Organic Synthesis in the Solid State via Hydrogen-Bond-Driven Self-Assembly

J Org Chem. 2008 May 2;73(9):3311-7. doi: 10.1021/jo8001563. Epub 2008 Mar 28.

Abstract

This Perspective describes how chemists can control intermolecular [2 + 2] photodimerizations in the solid state using small molecules as linear templates. The templates assemble olefins into positions for the reaction via hydrogen-bond-driven self-assembly. We attach functional groups to the olefins that complement hydrogen bond donor and acceptor groups of the templates. The resulting cyclobutane-based products form stereospecifically, quantitatively, and in gram amounts.
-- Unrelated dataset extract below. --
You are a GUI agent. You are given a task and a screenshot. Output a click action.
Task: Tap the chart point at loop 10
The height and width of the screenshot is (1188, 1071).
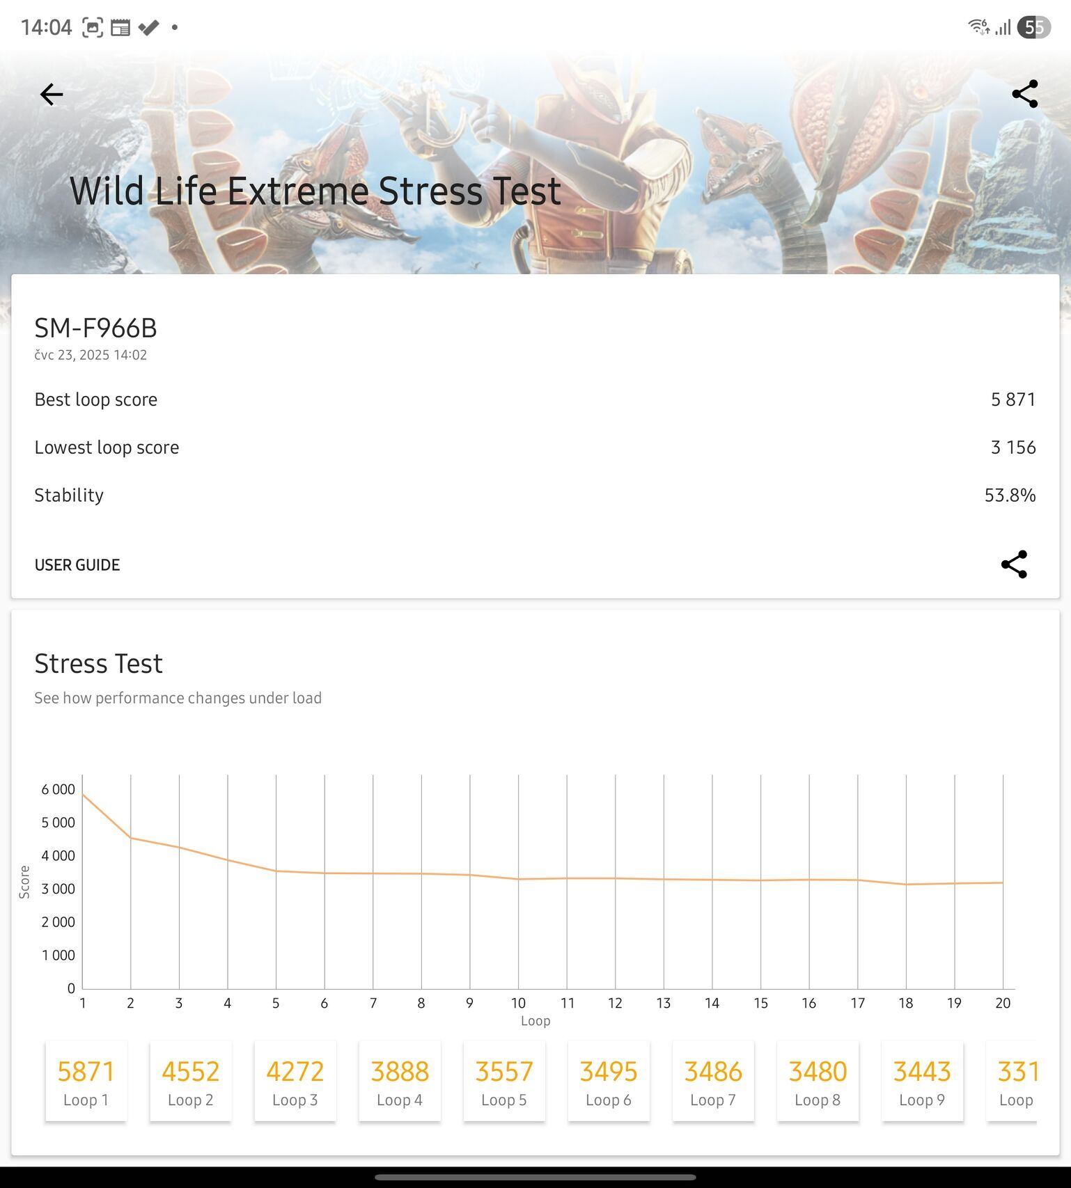point(518,879)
The templates are used to direct the formation of a [2.2]paracyclophane and ladderanes. The organic solid state is an exciting medium within which to control chemical reactivity since it is possible to synthesize, or construct, molecules that may be, otherwise, unobtainable from solution. The products form with a high degree of stereocontrol provided by a crystal lattice. The critical covalent-bond-forming process also occurs in a solvent-free environment. That molecules are virtually frozen in position in a solid also means that this methodology enables chemists to employ principles of molecular recognition and self-assembly to direct and conduct organic synthesis.